**Work to complete:**
Write out, word for word, only the data from its first line to the line containing "Collapse the Security".

**Stored items from a collection:**

----------------

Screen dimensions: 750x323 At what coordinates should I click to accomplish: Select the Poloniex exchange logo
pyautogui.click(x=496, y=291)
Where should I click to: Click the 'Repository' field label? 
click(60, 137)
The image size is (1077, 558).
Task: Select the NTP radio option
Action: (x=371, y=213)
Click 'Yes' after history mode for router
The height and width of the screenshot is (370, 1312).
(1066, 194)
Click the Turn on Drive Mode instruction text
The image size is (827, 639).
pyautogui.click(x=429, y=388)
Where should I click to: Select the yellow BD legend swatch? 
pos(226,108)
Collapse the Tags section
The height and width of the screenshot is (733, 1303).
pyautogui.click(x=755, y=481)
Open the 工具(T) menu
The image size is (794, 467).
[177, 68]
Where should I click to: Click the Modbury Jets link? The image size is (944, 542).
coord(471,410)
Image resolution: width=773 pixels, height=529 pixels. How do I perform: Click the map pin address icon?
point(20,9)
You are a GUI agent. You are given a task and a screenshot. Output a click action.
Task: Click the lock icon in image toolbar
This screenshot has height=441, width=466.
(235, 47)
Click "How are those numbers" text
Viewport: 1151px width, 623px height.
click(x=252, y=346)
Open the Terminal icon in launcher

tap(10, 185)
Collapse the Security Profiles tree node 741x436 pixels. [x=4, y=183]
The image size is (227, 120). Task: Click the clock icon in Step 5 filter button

----------------

**Solution for this problem:**
Screen dimensions: 750x323 At what coordinates should I click to accomplish: Select the Poloniex exchange logo
pyautogui.click(x=496, y=291)
Where should I click to: Click the 'Repository' field label? 
click(60, 137)
The image size is (1077, 558).
Task: Select the NTP radio option
Action: (x=371, y=213)
Click 'Yes' after history mode for router
The height and width of the screenshot is (370, 1312).
(1066, 194)
Click the Turn on Drive Mode instruction text
The image size is (827, 639).
pyautogui.click(x=429, y=388)
Where should I click to: Select the yellow BD legend swatch? 
pos(226,108)
Collapse the Tags section
The height and width of the screenshot is (733, 1303).
pyautogui.click(x=755, y=481)
Open the 工具(T) menu
The image size is (794, 467).
[177, 68]
Where should I click to: Click the Modbury Jets link? The image size is (944, 542).
coord(471,410)
Image resolution: width=773 pixels, height=529 pixels. How do I perform: Click the map pin address icon?
point(20,9)
You are a GUI agent. You are given a task and a screenshot. Output a click action.
Task: Click the lock icon in image toolbar
This screenshot has height=441, width=466.
(235, 47)
Click "How are those numbers" text
Viewport: 1151px width, 623px height.
click(x=252, y=346)
Open the Terminal icon in launcher

tap(10, 185)
Collapse the Security Profiles tree node 741x436 pixels. [x=4, y=183]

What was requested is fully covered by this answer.